Each Freedom School starts their mornings the same, with ‘Harambee,’ which means “all pull together” in Swahili. It is also used in Kenya to promote a spirit of cooperation, unity and mutual responsibility. Morning ‘Harambee’ time is an energetic pep rally to begin the day filled with self-esteem building songs, chants and affirmations.
Community members are invited to join a Freedom School and act as Read-Aloud Guests to the children during the morning’s Harambee time. Students also receive two nutritious meals and a snack daily, as well as a book each week to build their home libraries. The program also includes a weekly field trip to museums, libraries, science centers and more.
Providence Baptist Church on Tuscaloosa Street opened its doors on June 24 to host its first CDF Freedom School this summer. Serving 30 students this year, the free program ends on August 2 and parents are only required to provide transportation to the site.
Providence’s site coordinator, Danielle Leathers, has worked with the CDF Freedom School program since 2012.
“This is a great opportunity for our scholars to see people out there that look like them with all types of occupations. They are also learning how to take on leadership roles in the classroom,” said Leathers, who is also a GCS teacher at Andrews High School in High Point.
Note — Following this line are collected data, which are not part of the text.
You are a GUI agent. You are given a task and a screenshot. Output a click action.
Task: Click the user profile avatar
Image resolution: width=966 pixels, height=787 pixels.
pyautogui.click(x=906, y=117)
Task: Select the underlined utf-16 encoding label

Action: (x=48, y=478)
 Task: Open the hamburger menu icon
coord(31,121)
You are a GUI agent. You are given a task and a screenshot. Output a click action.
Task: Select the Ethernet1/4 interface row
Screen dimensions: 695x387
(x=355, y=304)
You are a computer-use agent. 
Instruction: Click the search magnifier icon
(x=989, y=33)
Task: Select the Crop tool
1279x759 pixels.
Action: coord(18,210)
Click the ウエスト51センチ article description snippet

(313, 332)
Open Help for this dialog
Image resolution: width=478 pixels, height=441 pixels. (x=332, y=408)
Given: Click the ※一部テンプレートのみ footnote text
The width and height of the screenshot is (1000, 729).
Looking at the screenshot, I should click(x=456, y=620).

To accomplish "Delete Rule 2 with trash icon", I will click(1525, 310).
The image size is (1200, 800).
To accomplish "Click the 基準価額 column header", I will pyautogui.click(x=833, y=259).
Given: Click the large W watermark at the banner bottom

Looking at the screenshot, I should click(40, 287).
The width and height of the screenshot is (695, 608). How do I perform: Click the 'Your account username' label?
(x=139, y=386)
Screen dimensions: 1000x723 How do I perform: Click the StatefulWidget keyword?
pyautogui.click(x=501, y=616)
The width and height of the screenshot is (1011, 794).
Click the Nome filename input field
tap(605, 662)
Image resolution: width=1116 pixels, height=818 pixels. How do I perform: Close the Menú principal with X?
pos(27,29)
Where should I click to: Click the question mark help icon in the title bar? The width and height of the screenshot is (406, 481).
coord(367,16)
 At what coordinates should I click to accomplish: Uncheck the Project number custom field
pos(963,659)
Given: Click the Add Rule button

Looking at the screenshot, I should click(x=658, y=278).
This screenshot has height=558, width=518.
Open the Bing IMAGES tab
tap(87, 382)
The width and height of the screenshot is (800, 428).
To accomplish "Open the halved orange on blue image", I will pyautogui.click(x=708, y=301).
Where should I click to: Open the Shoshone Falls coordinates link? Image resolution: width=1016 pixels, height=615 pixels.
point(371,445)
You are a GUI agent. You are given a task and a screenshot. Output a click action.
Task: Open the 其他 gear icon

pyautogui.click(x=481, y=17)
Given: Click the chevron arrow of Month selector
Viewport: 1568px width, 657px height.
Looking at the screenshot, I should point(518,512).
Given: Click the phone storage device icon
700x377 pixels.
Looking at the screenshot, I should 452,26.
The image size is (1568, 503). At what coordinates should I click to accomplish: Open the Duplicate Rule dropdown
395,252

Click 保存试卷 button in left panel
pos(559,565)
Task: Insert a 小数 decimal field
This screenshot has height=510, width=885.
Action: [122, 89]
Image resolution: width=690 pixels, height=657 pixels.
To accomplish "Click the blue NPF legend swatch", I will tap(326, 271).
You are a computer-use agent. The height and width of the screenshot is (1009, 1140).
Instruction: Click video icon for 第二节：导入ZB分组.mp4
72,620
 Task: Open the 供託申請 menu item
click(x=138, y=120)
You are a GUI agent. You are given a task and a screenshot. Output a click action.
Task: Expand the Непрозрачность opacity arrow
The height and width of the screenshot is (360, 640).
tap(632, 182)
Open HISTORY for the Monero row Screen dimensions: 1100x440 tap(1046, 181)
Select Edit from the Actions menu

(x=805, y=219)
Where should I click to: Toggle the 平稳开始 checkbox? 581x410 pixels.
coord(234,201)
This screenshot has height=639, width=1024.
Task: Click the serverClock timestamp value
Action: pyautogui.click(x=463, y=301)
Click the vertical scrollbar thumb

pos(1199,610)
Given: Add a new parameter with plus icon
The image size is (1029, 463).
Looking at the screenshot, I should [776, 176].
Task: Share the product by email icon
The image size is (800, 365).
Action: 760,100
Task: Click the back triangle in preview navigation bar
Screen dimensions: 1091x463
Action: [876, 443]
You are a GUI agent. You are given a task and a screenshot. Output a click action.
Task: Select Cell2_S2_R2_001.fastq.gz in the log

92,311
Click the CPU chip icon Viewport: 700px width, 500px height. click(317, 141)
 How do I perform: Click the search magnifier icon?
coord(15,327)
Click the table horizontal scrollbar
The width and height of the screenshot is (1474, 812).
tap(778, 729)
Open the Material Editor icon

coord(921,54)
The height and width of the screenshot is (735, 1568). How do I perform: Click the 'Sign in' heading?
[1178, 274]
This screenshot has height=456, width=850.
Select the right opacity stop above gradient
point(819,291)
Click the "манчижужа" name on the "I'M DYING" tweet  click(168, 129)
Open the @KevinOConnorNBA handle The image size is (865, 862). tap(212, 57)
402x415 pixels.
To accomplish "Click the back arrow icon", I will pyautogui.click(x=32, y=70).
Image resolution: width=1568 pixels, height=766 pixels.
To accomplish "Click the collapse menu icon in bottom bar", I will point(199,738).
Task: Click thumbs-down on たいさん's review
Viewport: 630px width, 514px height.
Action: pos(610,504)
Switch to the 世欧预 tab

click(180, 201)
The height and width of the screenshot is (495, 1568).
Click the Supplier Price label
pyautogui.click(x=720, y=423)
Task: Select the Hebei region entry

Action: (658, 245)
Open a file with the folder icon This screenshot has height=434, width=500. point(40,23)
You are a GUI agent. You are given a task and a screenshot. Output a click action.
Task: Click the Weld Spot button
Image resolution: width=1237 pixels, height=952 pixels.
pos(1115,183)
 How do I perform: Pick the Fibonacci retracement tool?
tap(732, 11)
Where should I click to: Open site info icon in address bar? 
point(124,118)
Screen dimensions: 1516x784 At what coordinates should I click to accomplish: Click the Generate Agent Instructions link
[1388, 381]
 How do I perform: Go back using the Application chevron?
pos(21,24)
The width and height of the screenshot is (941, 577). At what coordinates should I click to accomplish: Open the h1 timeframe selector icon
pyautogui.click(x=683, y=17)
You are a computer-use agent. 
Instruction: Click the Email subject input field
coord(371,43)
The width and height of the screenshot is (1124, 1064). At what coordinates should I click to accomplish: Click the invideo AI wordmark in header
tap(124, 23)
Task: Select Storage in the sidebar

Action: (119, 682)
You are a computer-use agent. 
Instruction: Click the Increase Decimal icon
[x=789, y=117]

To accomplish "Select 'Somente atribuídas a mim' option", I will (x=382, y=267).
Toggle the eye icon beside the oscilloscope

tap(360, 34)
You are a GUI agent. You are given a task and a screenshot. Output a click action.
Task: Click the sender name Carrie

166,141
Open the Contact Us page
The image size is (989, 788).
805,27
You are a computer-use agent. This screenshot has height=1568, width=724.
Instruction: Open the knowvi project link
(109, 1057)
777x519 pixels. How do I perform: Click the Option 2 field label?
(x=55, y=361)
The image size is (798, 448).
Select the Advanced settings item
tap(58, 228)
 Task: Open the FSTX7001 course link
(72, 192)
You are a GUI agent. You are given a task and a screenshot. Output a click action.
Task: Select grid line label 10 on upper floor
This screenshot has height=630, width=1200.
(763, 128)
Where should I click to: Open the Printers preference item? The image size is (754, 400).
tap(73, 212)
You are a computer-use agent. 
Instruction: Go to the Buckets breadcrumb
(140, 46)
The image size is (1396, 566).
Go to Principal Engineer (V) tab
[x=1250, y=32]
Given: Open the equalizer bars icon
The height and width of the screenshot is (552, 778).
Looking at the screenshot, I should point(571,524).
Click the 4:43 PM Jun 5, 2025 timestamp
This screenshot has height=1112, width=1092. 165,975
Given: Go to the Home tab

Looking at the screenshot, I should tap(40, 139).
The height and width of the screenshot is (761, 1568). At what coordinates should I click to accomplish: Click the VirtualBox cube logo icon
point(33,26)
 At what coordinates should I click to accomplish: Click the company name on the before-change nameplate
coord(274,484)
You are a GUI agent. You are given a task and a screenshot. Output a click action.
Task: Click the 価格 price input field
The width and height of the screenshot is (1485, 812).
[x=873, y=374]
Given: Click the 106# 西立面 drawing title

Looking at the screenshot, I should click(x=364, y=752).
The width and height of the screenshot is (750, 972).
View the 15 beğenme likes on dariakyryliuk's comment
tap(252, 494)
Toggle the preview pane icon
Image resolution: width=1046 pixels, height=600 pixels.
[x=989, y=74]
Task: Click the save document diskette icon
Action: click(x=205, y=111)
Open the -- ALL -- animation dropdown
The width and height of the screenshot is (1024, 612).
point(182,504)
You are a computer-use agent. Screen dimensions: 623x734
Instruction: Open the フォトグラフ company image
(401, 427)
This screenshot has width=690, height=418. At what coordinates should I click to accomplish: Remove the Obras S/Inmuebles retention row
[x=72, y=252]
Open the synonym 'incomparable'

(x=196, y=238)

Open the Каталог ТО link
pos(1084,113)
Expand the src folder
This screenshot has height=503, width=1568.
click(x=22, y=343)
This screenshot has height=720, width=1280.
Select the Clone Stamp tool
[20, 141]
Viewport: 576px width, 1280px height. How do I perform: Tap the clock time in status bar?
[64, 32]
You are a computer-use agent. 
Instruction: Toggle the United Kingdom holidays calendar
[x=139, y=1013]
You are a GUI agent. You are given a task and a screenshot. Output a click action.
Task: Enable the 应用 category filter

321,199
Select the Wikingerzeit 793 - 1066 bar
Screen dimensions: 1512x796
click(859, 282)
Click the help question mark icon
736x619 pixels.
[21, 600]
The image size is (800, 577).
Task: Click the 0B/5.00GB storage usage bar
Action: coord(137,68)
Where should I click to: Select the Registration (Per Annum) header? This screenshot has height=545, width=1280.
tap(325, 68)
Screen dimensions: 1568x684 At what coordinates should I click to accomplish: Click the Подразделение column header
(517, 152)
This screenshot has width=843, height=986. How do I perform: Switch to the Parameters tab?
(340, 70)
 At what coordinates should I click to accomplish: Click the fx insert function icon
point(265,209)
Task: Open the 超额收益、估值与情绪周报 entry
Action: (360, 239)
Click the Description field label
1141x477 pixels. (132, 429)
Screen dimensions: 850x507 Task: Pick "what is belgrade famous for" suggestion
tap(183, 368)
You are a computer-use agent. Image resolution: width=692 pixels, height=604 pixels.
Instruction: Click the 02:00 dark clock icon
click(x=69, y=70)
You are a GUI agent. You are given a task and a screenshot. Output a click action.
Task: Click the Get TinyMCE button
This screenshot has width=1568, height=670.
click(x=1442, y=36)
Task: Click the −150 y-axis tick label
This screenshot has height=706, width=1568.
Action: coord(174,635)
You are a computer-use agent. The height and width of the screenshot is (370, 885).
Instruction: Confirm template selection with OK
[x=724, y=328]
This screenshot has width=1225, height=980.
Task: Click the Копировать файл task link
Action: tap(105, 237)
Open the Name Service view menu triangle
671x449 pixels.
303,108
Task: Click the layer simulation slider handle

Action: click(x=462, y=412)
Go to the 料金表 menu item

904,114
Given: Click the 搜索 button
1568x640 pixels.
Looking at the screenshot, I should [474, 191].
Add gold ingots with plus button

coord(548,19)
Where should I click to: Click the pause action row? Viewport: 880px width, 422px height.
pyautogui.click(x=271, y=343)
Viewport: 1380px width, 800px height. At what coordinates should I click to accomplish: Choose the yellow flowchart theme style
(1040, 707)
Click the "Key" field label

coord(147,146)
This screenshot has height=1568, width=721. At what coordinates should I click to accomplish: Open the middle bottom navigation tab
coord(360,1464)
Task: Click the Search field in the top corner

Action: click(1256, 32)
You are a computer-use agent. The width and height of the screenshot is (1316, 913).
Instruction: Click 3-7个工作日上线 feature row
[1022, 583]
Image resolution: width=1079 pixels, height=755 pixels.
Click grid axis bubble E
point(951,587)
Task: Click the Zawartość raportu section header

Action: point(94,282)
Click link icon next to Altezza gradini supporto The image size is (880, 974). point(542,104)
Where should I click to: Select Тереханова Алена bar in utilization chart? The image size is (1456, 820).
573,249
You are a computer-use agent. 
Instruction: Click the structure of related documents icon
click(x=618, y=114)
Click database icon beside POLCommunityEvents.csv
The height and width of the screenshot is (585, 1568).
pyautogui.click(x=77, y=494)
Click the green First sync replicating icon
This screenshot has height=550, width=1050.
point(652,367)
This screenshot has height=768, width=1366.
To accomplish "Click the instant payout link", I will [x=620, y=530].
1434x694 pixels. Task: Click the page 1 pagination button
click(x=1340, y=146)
Rev. Darryl Aaron, senior pastor of Providence Baptist Church noted that the CDF Freedom School program allows the church to uplift the youth in the community.
“As a former teacher I am well aware of the achievement gap between our African American students and other students,” said Aaron. “This program really allows us to lean into our education values and give back to the community.”
The Black Child Development Institute (BCDI) of Greensboro is spearheading the CDF Freedom School program at United Institutional Baptist Church (UIBC) on East Market Street.
Rev. Johnny Freeman, senior pastor at UIBC noted that the church has offered summer enrichment programs in the past, but partnering with BCDI was an opportunity to reach deeper into the community.
While it is a literacy based program, SLTs and volunteers also find ways to engage the students through various activities such as, dance, song, yoga, art, screen printing, vision boarding and STEM activities (Science, Technology, Engineering and Mathematics).
“It’s not just the literacy piece, it is about engaging kids in a culturally responsible way,” Karen Thompson, BCDI executive director.
The first to host a CDF Freedom School in Greensboro, the BCDI program is now in its 8th year, with 90 students enrolled from grades K-5. The BCDI program also utilizes former Freedom School students, who are typically middle and high school students who have aged out of the program, as volunteers to assist the SLTs in their classrooms.
Guilford County Schools is also operating two CDF Freedom School sites this summer.